Inimaginable pensar que la voz femenina más influyente del jazz, aquella que interpretara “Strange Fruit” en 1939 como un ángel hundido en la amargura muriera con 70 centavos en su cuenta bancaria. La canción más celebrada de la historia narra en tres estrofas el extraño sentimiento de convivir con la poco decorosa realidad del racismo. Aquellos extraños frutos que penduraban de los árboles eran fruto de una realidad racista donde la esclavitud no quedaba tan lejos. “De los árboles del sur cuelga una fruta extraña/Sangre en las hojas, y sangre en la raíz/ Cuerpos negros balanceándose en la brisa sureña/ Extraña fruta cuelga de los álamos/ Escena pastoral del valiente sur/ Los ojos saltones y la boca retorcida/ Aroma de las magnolias, dulce y fresco/ Y el repentino olor a carne quemada/ Aquí está la fruta para que la arranquen los cuervos/ para que la lluvia la tome, para que el viento la aspire, para que el sol la pudra/ para que los árboles lo dejen caer/ Esta es una extraña y amarga cosecha”. 
Por extraño que resulte el autor de la letra no era negro sino blanco, Abel Meeropol, judío de origen ruso y comunista a quien una imagen, la visión de los linchamientos de Thomas Shipp y Abram Smith le dejaría traspuesto.

Todo aquello, en cuerpo de poema, Bitter Fruit, los publicaría con el seudónimo de Lewis Allan en la revista New York Teacher. Durante años, el poema, musicalizado, lo cantaría su mujer en las reuniones familiares y se haría muy popular en los ámbitos de izquierda. Fue en Nueva York, tras una asamblea de profesores, cuando la canción llegó a oidos de Barney Josephson, propietario del Café Society, donde actuaba cada noche una perla negra que desde sus casi dos metros de altura aplicaba un inigualable sentir emocional, una tesitura única, y un sentido del ritmo sorprendente.  

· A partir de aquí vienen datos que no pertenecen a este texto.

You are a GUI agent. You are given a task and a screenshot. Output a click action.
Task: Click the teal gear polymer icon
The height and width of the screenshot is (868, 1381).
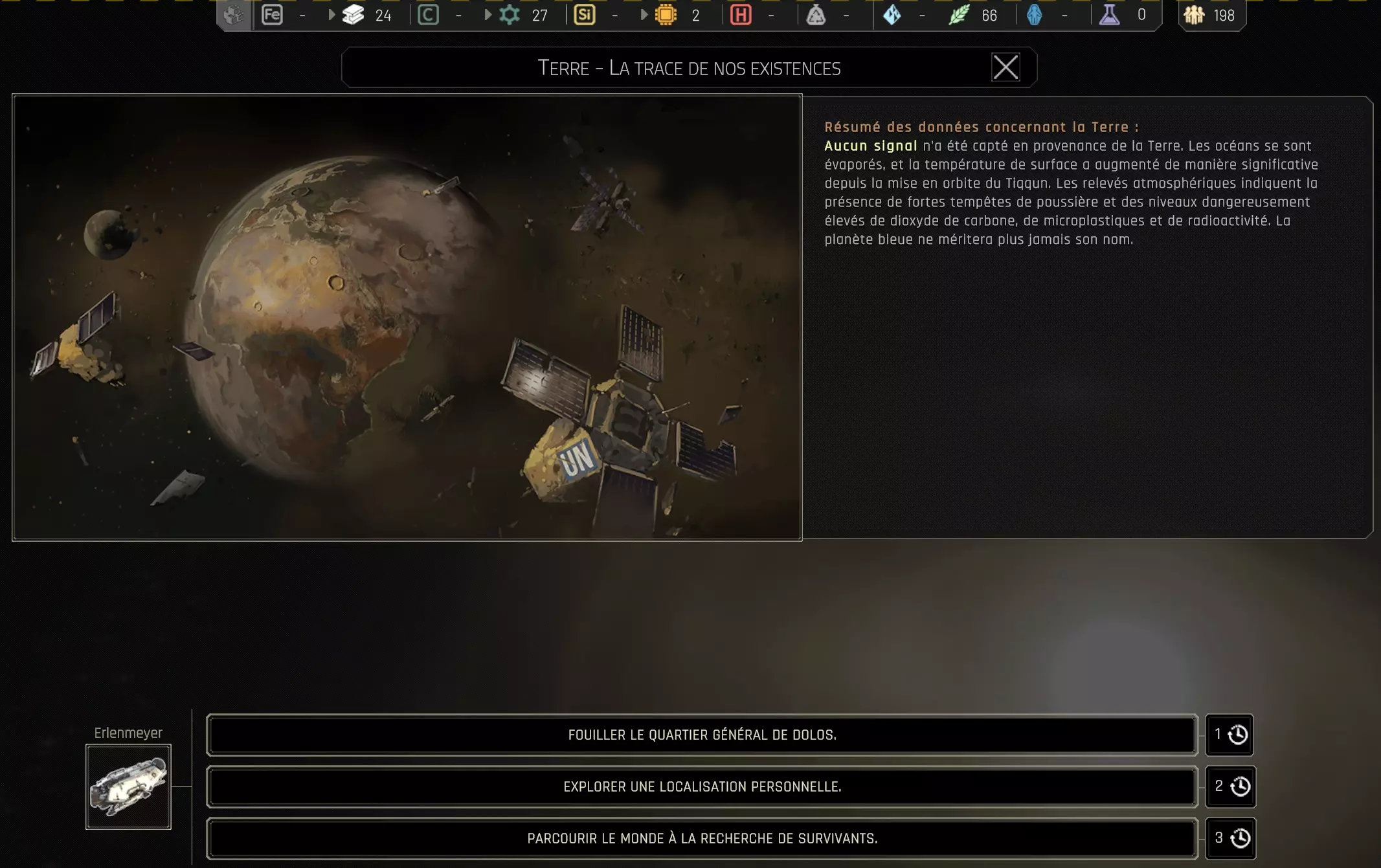pyautogui.click(x=510, y=14)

Billie Holiday, quien en su condición de negra entraba en la sala donde tocaba a golpe de montacargas, hizo de aquella melodía un emblema de sus actuaciones. Billie cerró los ojos, aguardó a que la trompeta y el piano se solaparan como dos amantes. Con su figura entrecortada por los focos se disponía al trance, dos minutos vocales de puro sentimeinto. Al rematar el público, sobrecogido, no sabía si aplaudir o llorar. Era 1939, en primavera.